Apart from that, it's gaslighting to say that a woman who wants her privacy and dignity is a 'prude', that is deeply, deeply offensive and gaslighting.

Aside from that, it's about safety, not nudism.

Remainiac · 10/11/2022 20:54

J0CASTA · 10/11/2022 18:43

What country is this please ?

IME it’ll be Switzerland 🙄. Went to a public swimming bath with DH and then-teen DS only to find that the whole thing was unisex and unsurprisingly most of the swimmers were men.

Cw112 · 10/11/2022 20:56

LikeTearsInRain · 10/11/2022 20:50

Could he be intentionally teaching his son that he should be able to go into all spaces, no matter gender restrictions and how to sneak peaks of women etc.

Despicable

Jeez we've gone to a dark place now. Maybe the man was stressed or short sighted and made a mistake but no... he must be grooming his young son to be a sexual predator as well. Like don't get me wrong I know these things happen I work in safeguarding but that sounds like a serious leap. Also maybe he genuinely is short sighted. I'm partially blind and can't wear my glasses in the pool and won't waste my money on prescription goggles so i have gone into the wrong changing room as a result. If noone challenged him he might not have realised. Also surely his stuff would have been in the male locker area in the first place so I'm assuming he just went in to use the showers which is usually at the swimming side entrance? Maybe there was someone in the male showers he felt was watching his son so he removed him? There's so many different possibilities I don't see why we'd jump immediately to the dark and twisted.

FOJN · 10/11/2022 20:57

But it’s not generally only perverts, he took his son in with him, there will most likely be a reason outside of perversion that led to this.

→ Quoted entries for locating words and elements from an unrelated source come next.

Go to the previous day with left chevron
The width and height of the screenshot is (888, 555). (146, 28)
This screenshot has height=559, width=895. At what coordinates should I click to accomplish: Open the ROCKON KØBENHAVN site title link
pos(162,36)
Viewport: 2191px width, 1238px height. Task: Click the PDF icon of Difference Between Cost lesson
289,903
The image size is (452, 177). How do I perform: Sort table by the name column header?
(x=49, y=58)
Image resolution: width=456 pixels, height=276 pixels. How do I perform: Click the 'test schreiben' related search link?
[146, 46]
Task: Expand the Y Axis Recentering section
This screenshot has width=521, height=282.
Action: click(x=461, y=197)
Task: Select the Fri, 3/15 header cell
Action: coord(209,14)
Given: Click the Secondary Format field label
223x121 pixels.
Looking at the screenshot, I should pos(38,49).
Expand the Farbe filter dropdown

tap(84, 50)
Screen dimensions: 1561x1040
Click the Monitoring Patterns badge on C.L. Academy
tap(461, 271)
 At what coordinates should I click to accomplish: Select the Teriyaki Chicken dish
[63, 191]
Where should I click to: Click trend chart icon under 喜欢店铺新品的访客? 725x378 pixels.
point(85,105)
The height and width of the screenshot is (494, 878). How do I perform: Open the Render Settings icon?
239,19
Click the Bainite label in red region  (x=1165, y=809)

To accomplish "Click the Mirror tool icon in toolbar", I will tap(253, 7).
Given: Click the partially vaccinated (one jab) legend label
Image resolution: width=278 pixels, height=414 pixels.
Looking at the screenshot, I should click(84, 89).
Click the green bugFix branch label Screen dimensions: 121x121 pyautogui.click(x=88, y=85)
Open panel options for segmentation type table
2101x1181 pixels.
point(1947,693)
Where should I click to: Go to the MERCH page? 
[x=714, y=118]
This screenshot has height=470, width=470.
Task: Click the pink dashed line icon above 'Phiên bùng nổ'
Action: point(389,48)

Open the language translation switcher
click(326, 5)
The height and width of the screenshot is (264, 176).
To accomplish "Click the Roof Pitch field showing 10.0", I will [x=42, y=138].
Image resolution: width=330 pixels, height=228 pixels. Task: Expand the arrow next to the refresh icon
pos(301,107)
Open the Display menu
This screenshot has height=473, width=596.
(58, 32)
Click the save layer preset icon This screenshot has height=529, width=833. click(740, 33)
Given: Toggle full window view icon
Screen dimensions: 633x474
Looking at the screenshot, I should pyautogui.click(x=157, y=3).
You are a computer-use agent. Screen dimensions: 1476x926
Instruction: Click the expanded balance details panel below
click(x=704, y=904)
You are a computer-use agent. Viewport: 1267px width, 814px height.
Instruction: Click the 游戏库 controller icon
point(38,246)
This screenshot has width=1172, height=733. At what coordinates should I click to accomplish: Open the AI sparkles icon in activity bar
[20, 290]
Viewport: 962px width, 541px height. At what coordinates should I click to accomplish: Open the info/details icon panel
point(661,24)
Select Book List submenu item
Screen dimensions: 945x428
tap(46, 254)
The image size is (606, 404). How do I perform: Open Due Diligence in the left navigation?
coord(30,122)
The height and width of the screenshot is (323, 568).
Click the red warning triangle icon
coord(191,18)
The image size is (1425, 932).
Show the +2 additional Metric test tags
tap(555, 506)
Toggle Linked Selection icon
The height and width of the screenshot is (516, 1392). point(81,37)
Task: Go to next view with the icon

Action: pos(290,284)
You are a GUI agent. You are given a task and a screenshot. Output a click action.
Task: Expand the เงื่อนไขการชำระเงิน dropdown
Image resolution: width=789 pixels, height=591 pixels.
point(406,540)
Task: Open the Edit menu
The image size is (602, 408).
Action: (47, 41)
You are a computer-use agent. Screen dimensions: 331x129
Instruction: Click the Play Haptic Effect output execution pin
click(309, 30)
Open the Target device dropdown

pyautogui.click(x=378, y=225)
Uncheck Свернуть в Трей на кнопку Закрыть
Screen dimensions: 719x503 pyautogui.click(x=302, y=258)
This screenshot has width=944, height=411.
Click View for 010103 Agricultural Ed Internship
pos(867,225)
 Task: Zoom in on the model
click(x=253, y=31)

It's entirely possible that someone with nefarious intent would use their own child as cover for their actions. There as no reason for him to be there so why was he?

breadandroses93 · 10/11/2022 20:58

Well yes this thread has gone off on a tangent from the original post and quite a few people have quoted me now so just going to reply to everyone then go...

It's my understanding that trans people go through lots re. mental health. Therefore if a trans woman who had obviously been through medical treatments/lifestyle changes was to share a changing room with me, I would assume that person had dealt with a lot of internal pain and trauma to get to that point and bloody leave them alone. I definitely would not suspect them of being a pervert as a default. Same goes for if I knew I was getting changed next to a lesbian.

I will say I do understand the point that it could be easy to just put on a dress and pretend to be trans. Just found this thread completely devoid of any empathy.